WORK TASK:
What lines below contain the string "link"? List them all.

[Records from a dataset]
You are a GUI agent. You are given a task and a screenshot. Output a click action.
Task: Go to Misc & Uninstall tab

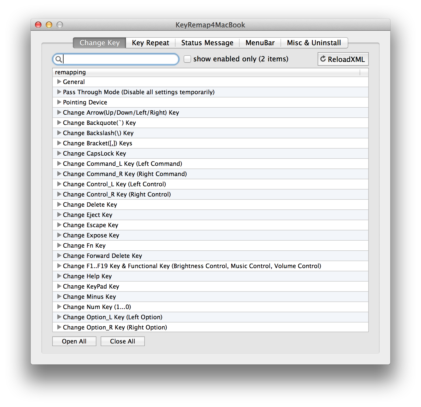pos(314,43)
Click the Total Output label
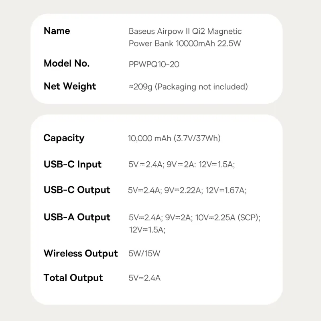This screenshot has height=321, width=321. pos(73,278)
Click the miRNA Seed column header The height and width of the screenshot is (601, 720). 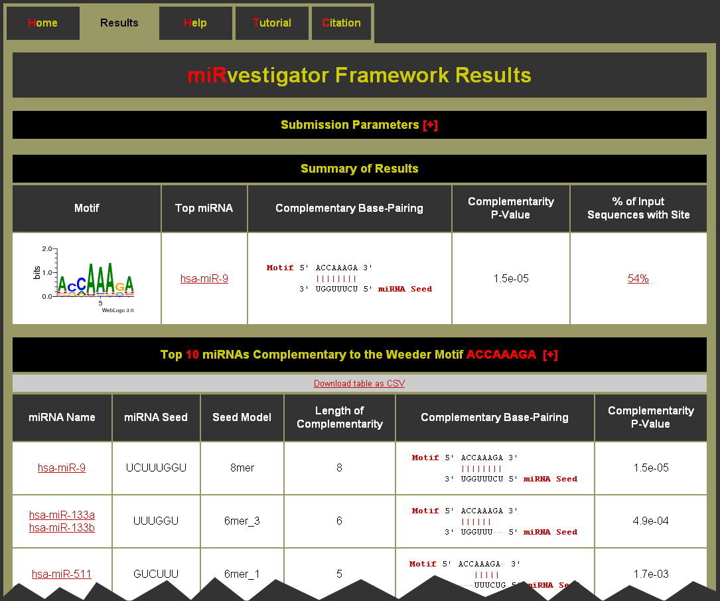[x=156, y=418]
* * *
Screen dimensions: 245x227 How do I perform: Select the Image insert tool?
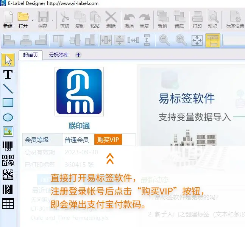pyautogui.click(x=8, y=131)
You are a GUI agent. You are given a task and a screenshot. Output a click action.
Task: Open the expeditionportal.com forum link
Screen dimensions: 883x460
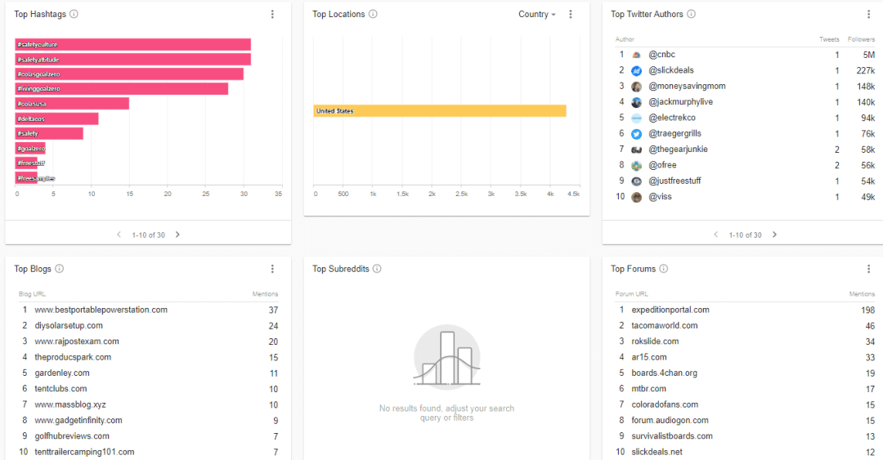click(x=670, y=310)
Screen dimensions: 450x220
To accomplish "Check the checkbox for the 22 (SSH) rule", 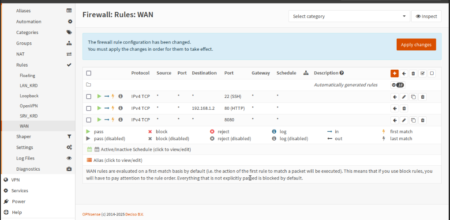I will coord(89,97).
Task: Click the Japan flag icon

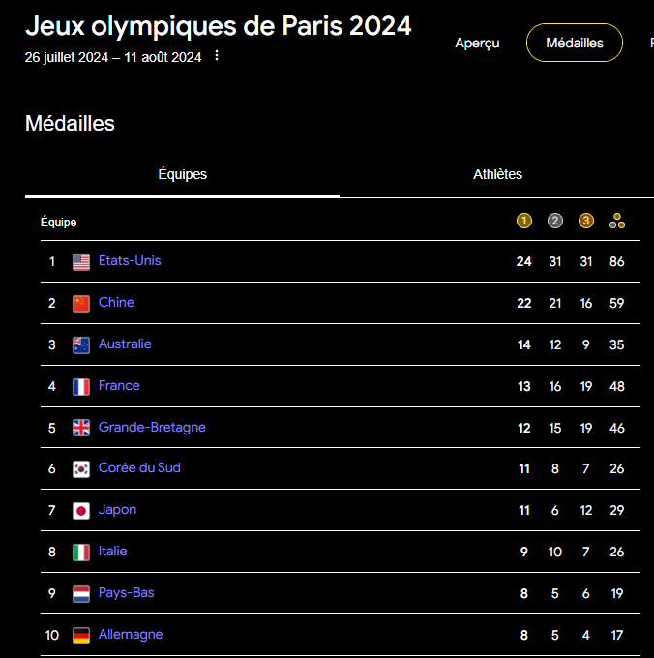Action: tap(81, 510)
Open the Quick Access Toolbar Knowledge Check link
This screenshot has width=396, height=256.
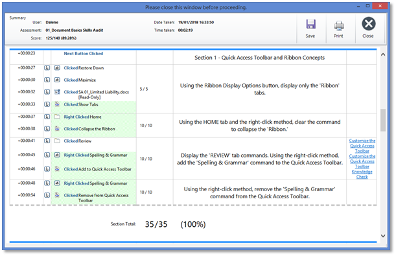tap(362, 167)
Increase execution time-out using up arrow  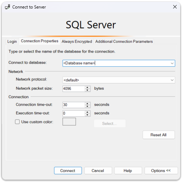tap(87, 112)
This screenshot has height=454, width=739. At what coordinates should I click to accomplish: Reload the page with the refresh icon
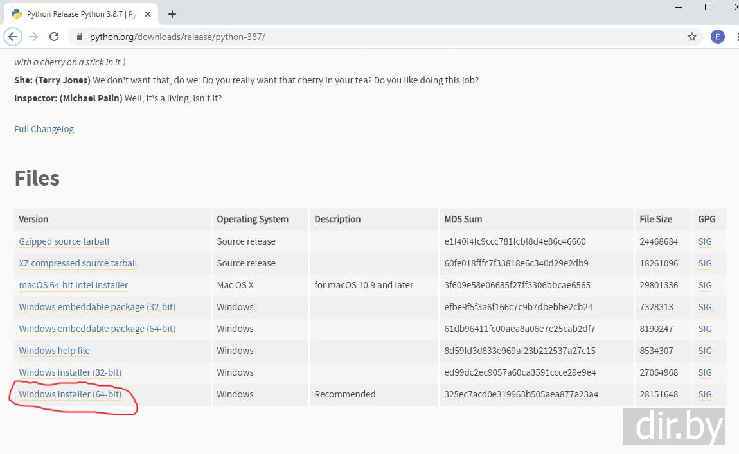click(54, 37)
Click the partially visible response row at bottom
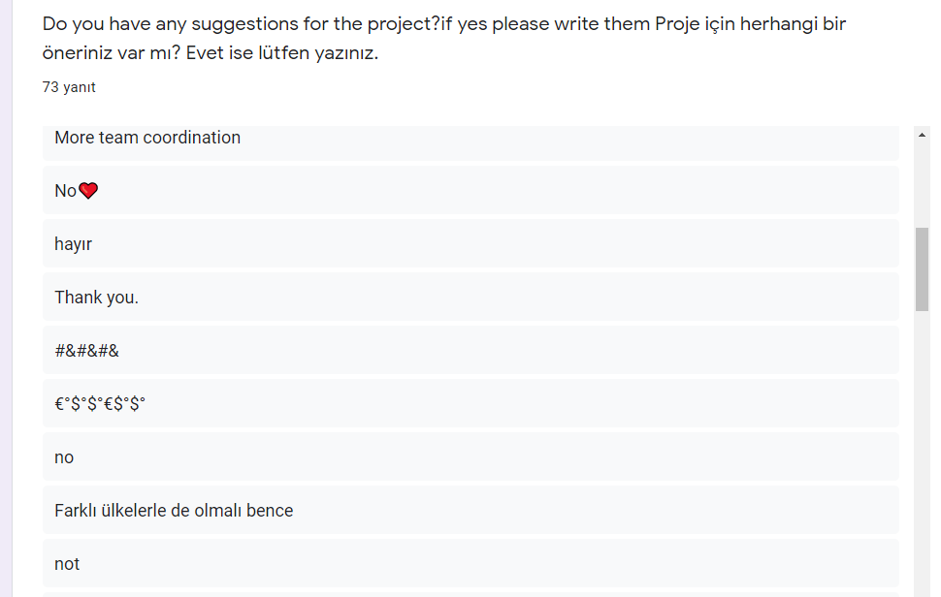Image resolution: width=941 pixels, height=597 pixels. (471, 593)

EXERCISE RESULT:
Task: Open the expeditionportal.com forum link
Open the Quick Access Toolbar Knowledge Check link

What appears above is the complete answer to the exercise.